Nevsun settles with Eritrean plaintiffs in relation to landmark Supreme Court of Canada case

Amnesty International Canada and International Commission of Jurists intervened in suit before SCC

Nevsun settles with Eritrean plaintiffs in relation to landmark Supreme Court of Canada case

Amnesty International has applauded the settlement between Nevsun Resources Ltd. and Eritrean plaintiffs who were found to have been subjected to forced labour in Nevsun’s Bisha mine in Eritrea.

The out-of-court settlement, which has terms that are confidential, arose from a claim initiated in November 2014 by former mine workers Gize Yebeyo Araya, Kesete Tekle Fshazion and Mihretab Yemane Tekle against Nevsun, a Vancouver-based mining company, before the Supreme Court of British Columbia. Nevsun was acquired by Zijin Mining Group Company in late 2018.

The plaintiffs alleged that Nevsun — through the Bisha Mine Share Company, its Eritrean subsidiary, and in complicity with the government and military of the State of Eritrea, a country in Eastern Africa — committed gross human rights violations such as slavery, forced labour, torture and crimes against humanity during the construction of its copper and gold mine in Eritrea. The plaintiffs based their claims for damages on private law torts and on breaches of peremptory norms of customary international law.

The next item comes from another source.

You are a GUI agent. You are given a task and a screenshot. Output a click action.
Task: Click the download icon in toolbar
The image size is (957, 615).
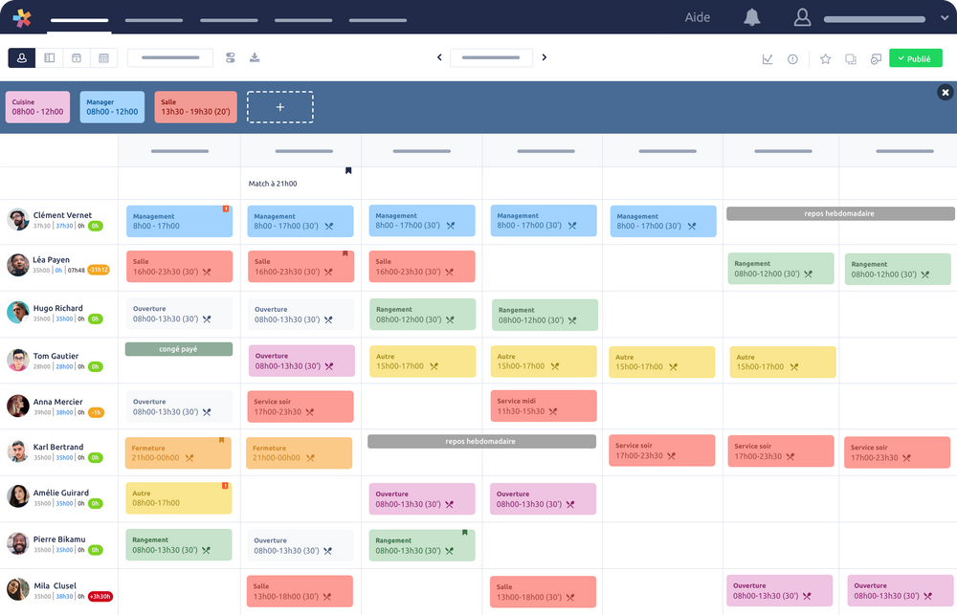(255, 57)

In Araya v. Nevsun Resources Ltd., 2016 BCSC 1856, the B.C. Supreme Court granted the plaintiffs’ representative action application and dismissed Nevsun’s applications, which raised the matters of appropriateness of the forum, the act of state doctrine, and the applicability of customary international law. In Araya v. Nevsun Resources Ltd., 2017 BCCA 401, the Court of Appeal for British Columbia dismissed the appeal. The case was then brought before the Supreme Court of Canada.

Amnesty International Canada and the International Commission of Jurists, represented by Paul Champ, Jennifer Klinck, François Larocque and Penelope Simons, acted as intervenors and raised arguments regarding the right to an effective remedy of victims of corporate human rights abuses pursuant to international law.

In Nevsun Resources Ltd. v. Araya, 2020 SCC 5, released in February 2020, the Supreme Court of Canada dismissed Nevsun’s appeal and permitted the plaintiffs’ claims for damages to move forward in B.C. The court ruled that the act of state doctrine does not operate in Canadian law. The court also found that customary international law, including the peremptory norms of customary international law, is automatically adopted and incorporated as a part of Canadian law except if there is legislation to the contrary. Such customary international law also applies to corporations and not only to states, the court held.

“For many years, Canadian courts declined jurisdiction to hear corporate abuse cases, ruling instead that these cases should be heard in the country where the alleged harms occurred,” Amnesty International stated in its news release. “In states without an independent judiciary or constitution, such as Eritrea, the idea that a case against a powerful foreign company for human rights harms could proceed fairly and without interference is highly unlikely.”

The news release went on to suggest that Canada urgently needs legislation that will obligate Canadian companies to observe human rights due diligence in its operations outside the country.

“Canadian companies must take responsibility for alleged human rights abuses associated with their operations, not just on Canadian soil, but anywhere in the world,” said Ketty Nivyabandi, secretary general of Amnesty International Canada, in the release.